## TEXT EXCERPT

• Source: SMS Luchs
  • SMS Luchs was the fourth member of the Iltis class of gunboats built for the German Kaiserliche Marine (Imperial Navy) in the late 1890s and early 1900s. Other ships of the class are SMS Iltis, SMS Tiger, SMS Eber, SMS Jaguar and SMS Panther.


    Design



    The German Kaiserliche Marine (Imperial Navy) abandoned gunboat construction for more a decade after Eber, launched in 1887. By the mid-1890s, the navy began planning to replace the older vessels of the Wolf and Habicht classes, but the loss of the gunboat Iltis necessitated an immediate replacement, which was added to the 1898 naval budget. The new ship was planned to patrol the German colonial empire; requirements included engines powerful enough for the ship to steam up the Yangtze in China, where the new gunboat was intended to be deployed. Six ships were built in three identical pairs.
    Luchs was 65.2 meters (213 ft 11 in) long overall and had a beam of 9.1 m (29 ft 10 in) and a draft of 3.56 m (11 ft 8 in) forward. She displaced 894 metric tons (880 long tons) as designed and 1,108 t (1,091 long tons) at full load. The ship had a raised forecastle deck and a straight stem. Her superstructure consisted primarily of a conning tower with an open bridge atop it. She had a crew of 9 officers and 121 enlisted men.

## DATA
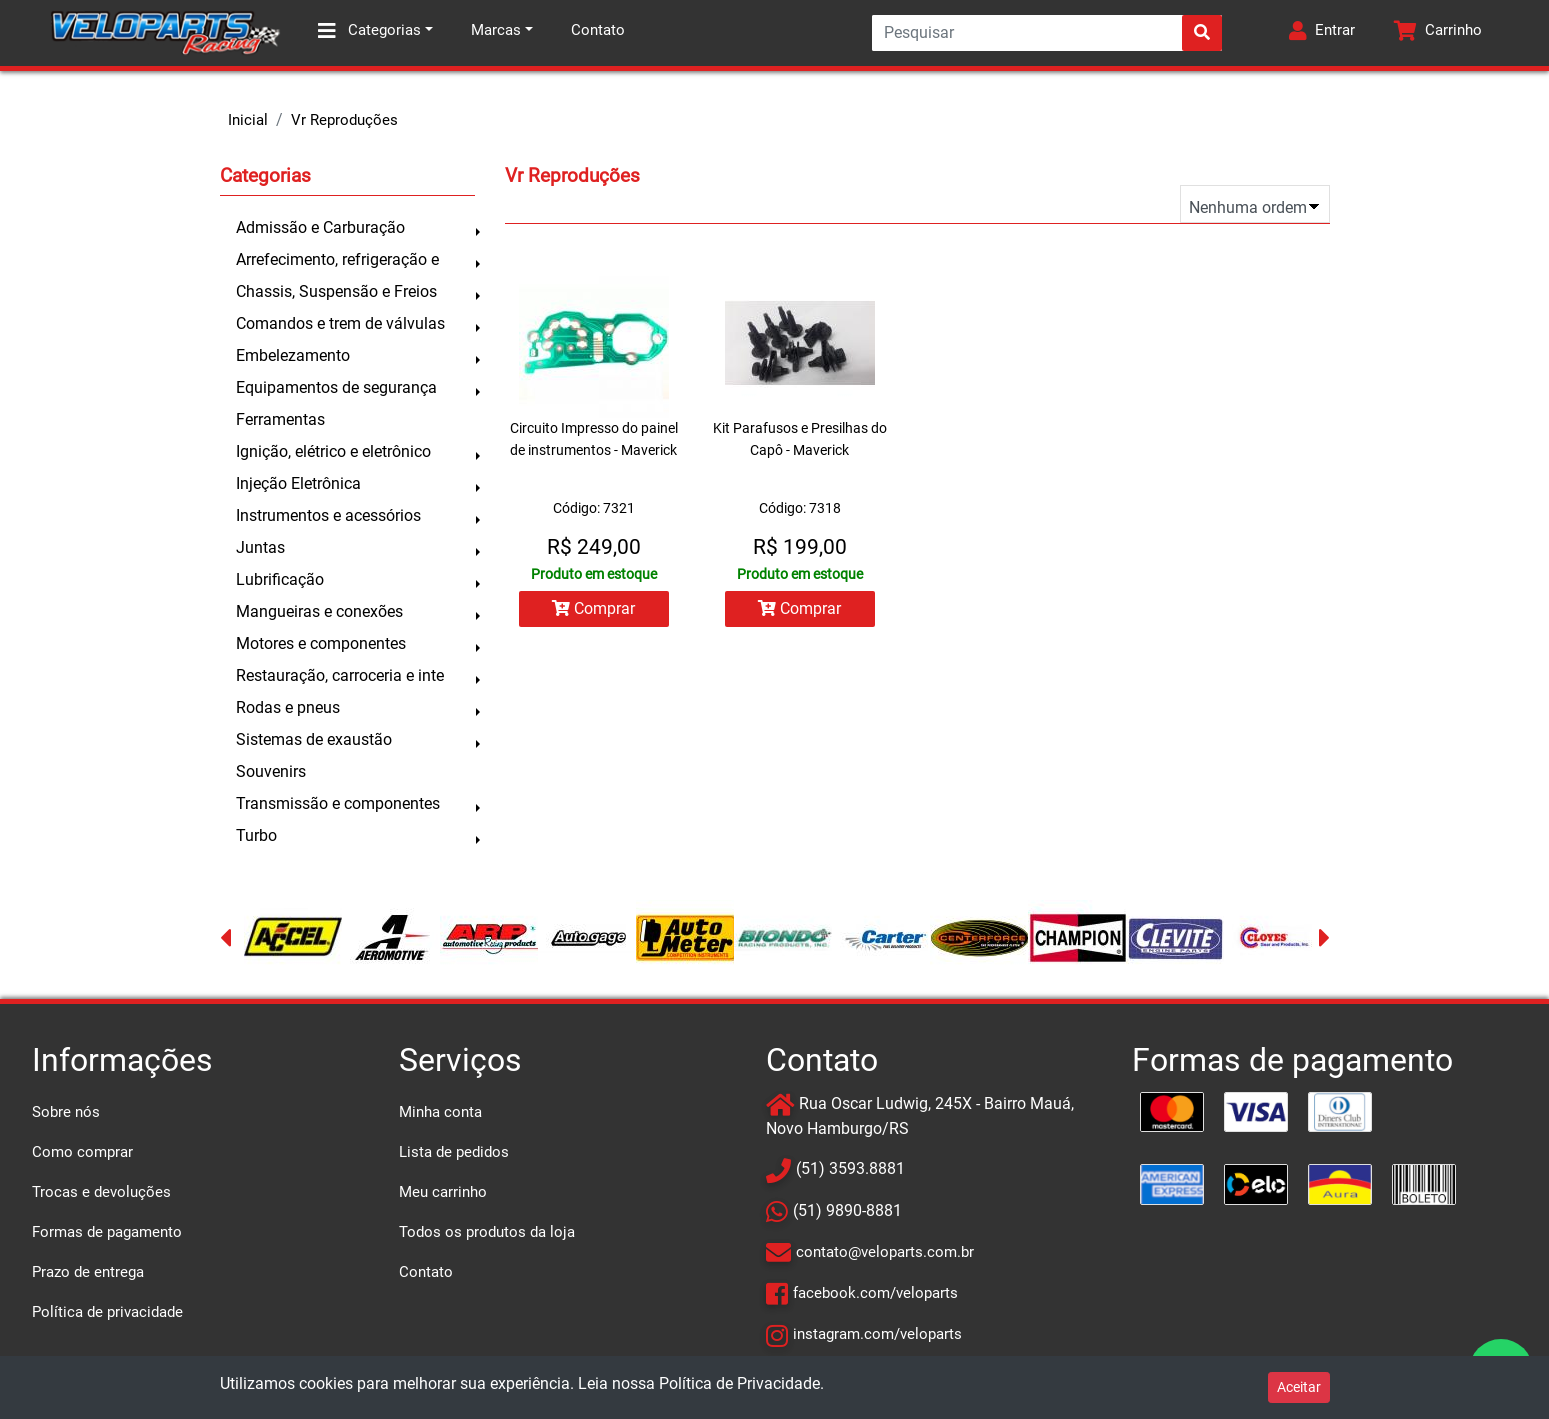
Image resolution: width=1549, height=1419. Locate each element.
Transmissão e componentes (338, 803)
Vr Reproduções (344, 120)
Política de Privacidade (739, 1383)
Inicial (248, 120)
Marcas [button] (496, 30)
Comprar (593, 608)
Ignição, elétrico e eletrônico (333, 451)
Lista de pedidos (454, 1152)
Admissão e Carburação (320, 227)
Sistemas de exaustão (314, 739)
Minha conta (440, 1112)
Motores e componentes (321, 643)
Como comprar (82, 1152)
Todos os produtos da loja (487, 1232)
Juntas (260, 547)
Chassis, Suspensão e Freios (336, 291)
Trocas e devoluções (101, 1192)
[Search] (1047, 33)
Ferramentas (280, 419)
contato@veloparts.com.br (885, 1252)
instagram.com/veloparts (877, 1334)
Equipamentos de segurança (336, 387)
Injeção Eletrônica (298, 483)
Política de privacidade (107, 1312)
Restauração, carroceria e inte (340, 675)
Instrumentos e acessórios (328, 515)
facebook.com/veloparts (875, 1293)
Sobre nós (66, 1112)
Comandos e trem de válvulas (340, 323)
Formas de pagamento (107, 1232)
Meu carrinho (443, 1192)
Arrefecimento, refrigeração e (337, 259)
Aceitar (1299, 1387)
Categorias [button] (369, 31)
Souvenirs (271, 771)
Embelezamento (293, 355)
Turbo (256, 835)
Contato (598, 30)
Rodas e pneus (288, 707)
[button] (1322, 33)
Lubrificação (280, 579)
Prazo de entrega (88, 1272)
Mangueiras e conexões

## AIM OF THE TASK
Reproduce the SMS Luchs passage, beginning at the words "The German Kaiserliche Marine (Imperial Navy) abandoned" and stopping after "three identical pairs.". Switch "Yangtze" to "Yangzi" throughout.

## THE RESULT
The German Kaiserliche Marine (Imperial Navy) abandoned gunboat construction for more a decade after Eber, launched in 1887. By the mid-1890s, the navy began planning to replace the older vessels of the Wolf and Habicht classes, but the loss of the gunboat Iltis necessitated an immediate replacement, which was added to the 1898 naval budget. The new ship was planned to patrol the German colonial empire; requirements included engines powerful enough for the ship to steam up the Yangzi in China, where the new gunboat was intended to be deployed. Six ships were built in three identical pairs.